● **THE TASK**: Rewrite everything from the line containing "You are a computer-use" down to the end of the material, substituting "drop-down" for "dropdown" and keeping all else the same. Leave the pictures out.

━━━ DATA SECTION

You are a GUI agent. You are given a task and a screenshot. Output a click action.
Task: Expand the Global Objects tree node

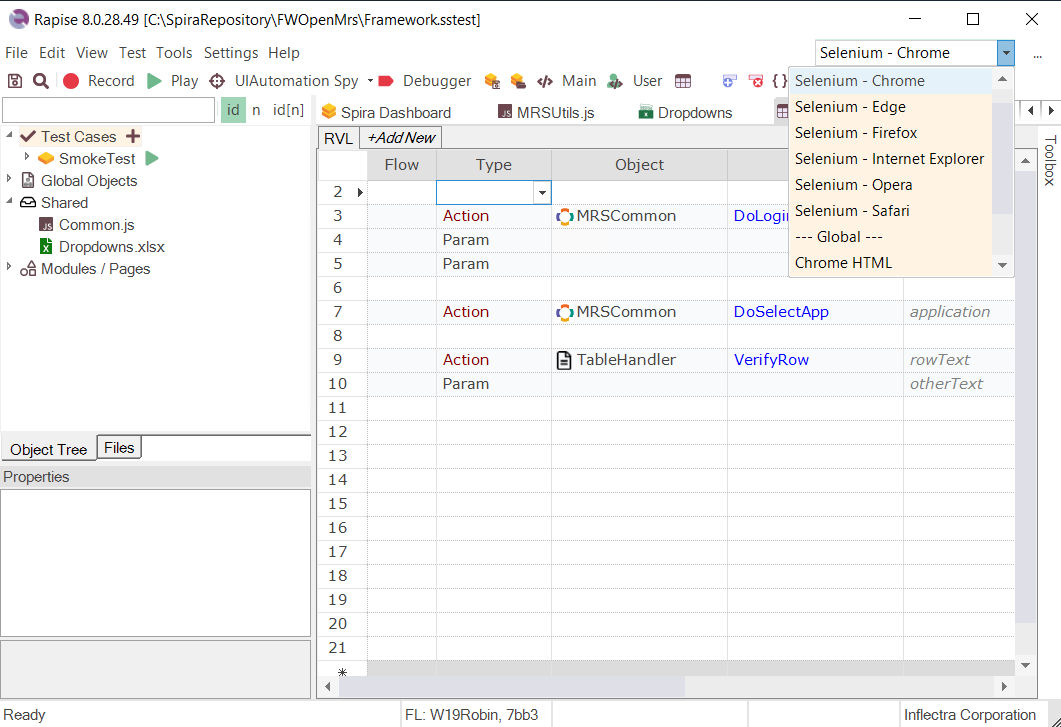click(x=10, y=180)
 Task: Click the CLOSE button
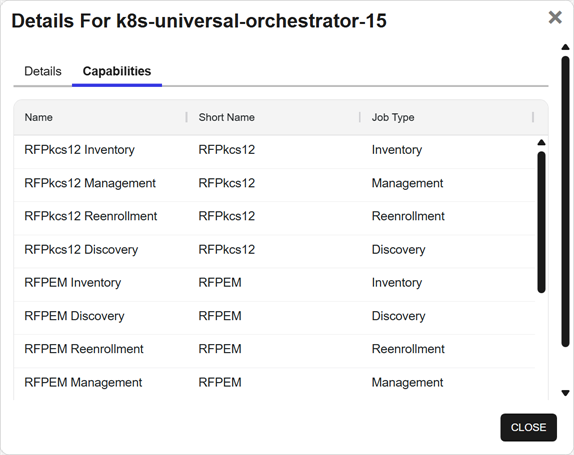click(x=528, y=427)
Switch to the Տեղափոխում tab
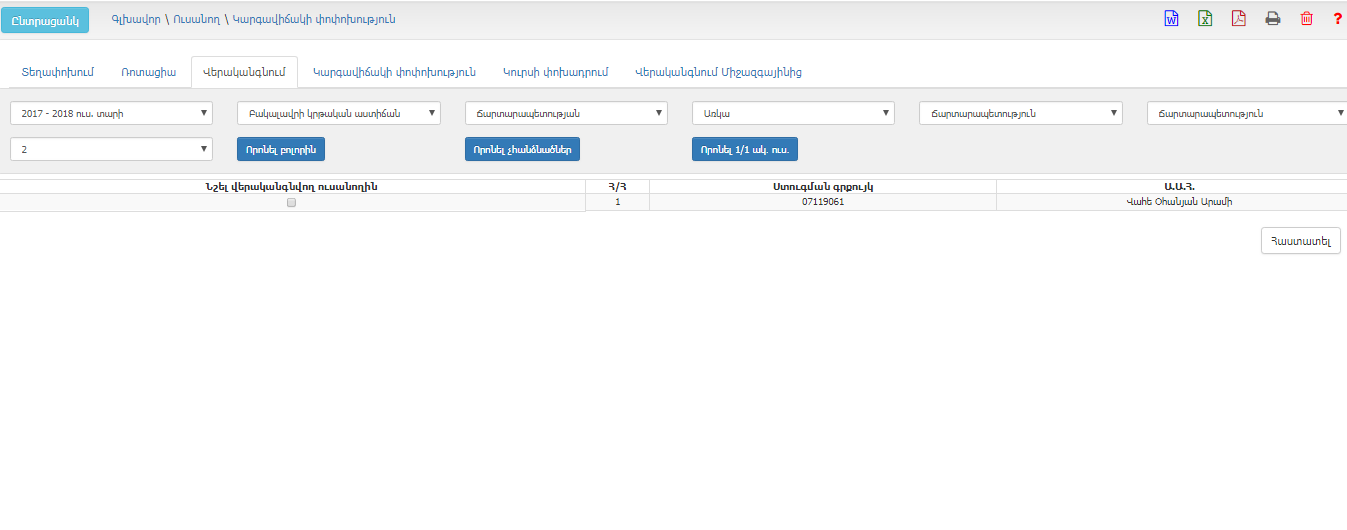Viewport: 1347px width, 530px height. click(x=57, y=72)
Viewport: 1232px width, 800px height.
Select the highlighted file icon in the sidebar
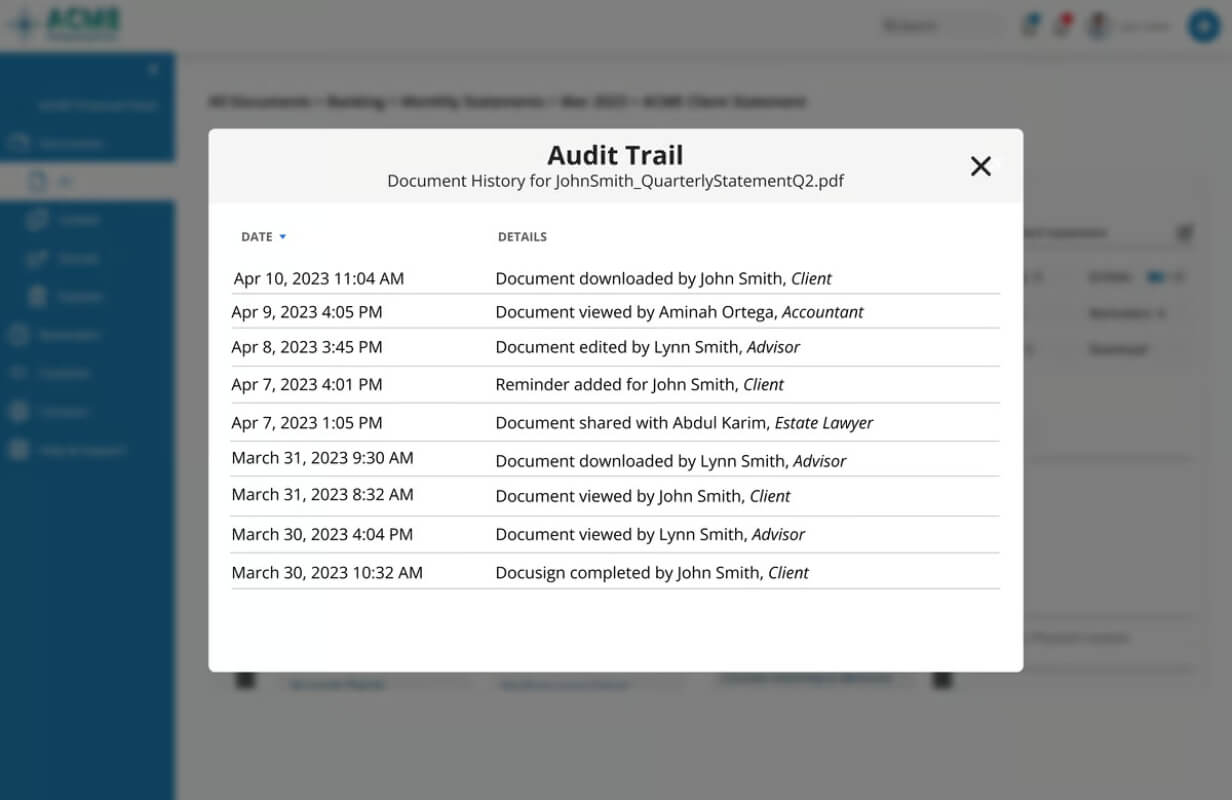click(38, 181)
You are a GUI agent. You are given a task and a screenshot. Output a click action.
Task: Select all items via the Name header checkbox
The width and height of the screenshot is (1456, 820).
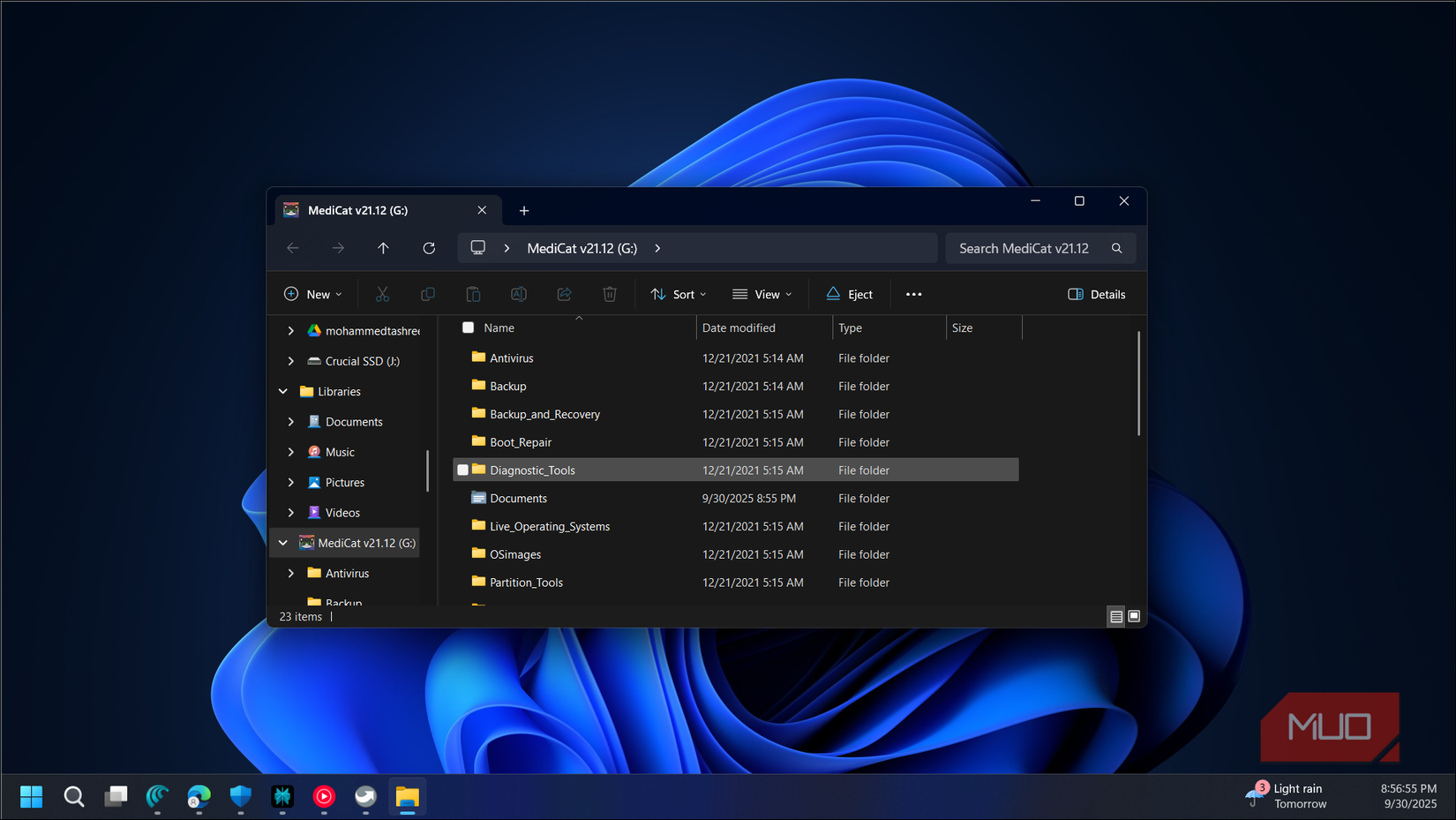(468, 327)
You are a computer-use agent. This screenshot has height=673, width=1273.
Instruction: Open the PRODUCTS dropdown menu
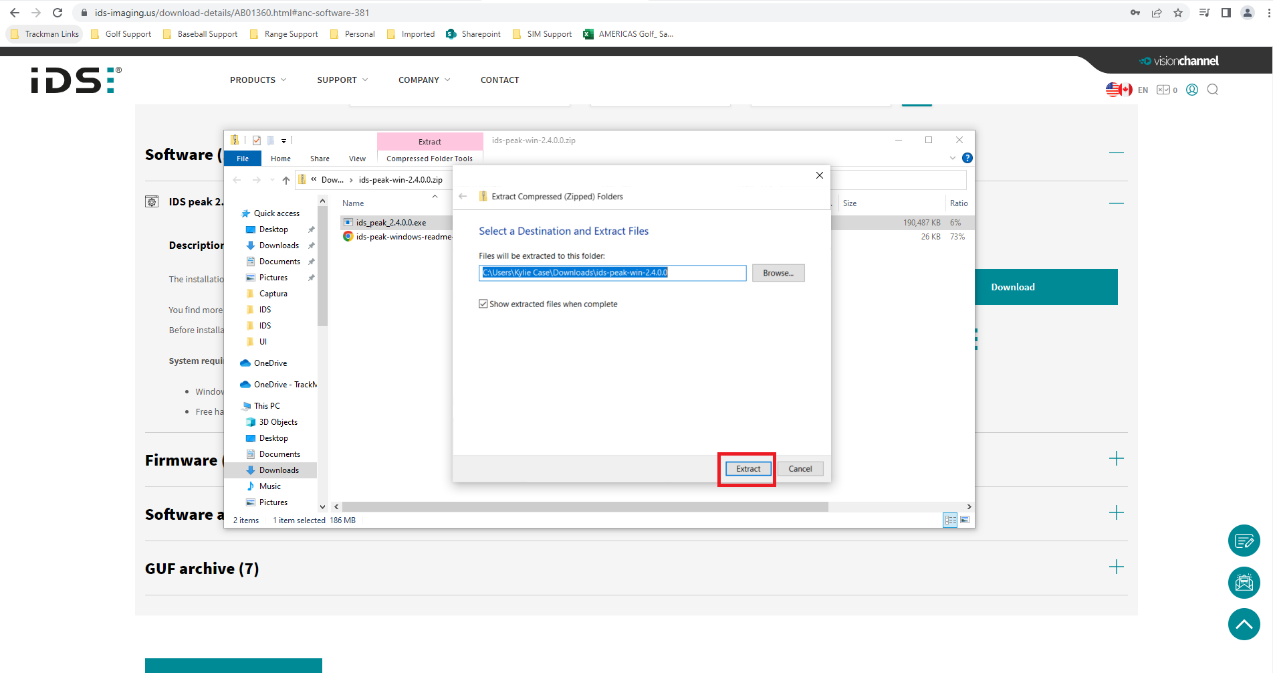(257, 80)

━━━━━━

● **RESPONSE TO THE EXERCISE**:
You are a computer-use agent. This screenshot has height=673, width=1273.
Instruction: Open the PRODUCTS drop-down menu
(257, 80)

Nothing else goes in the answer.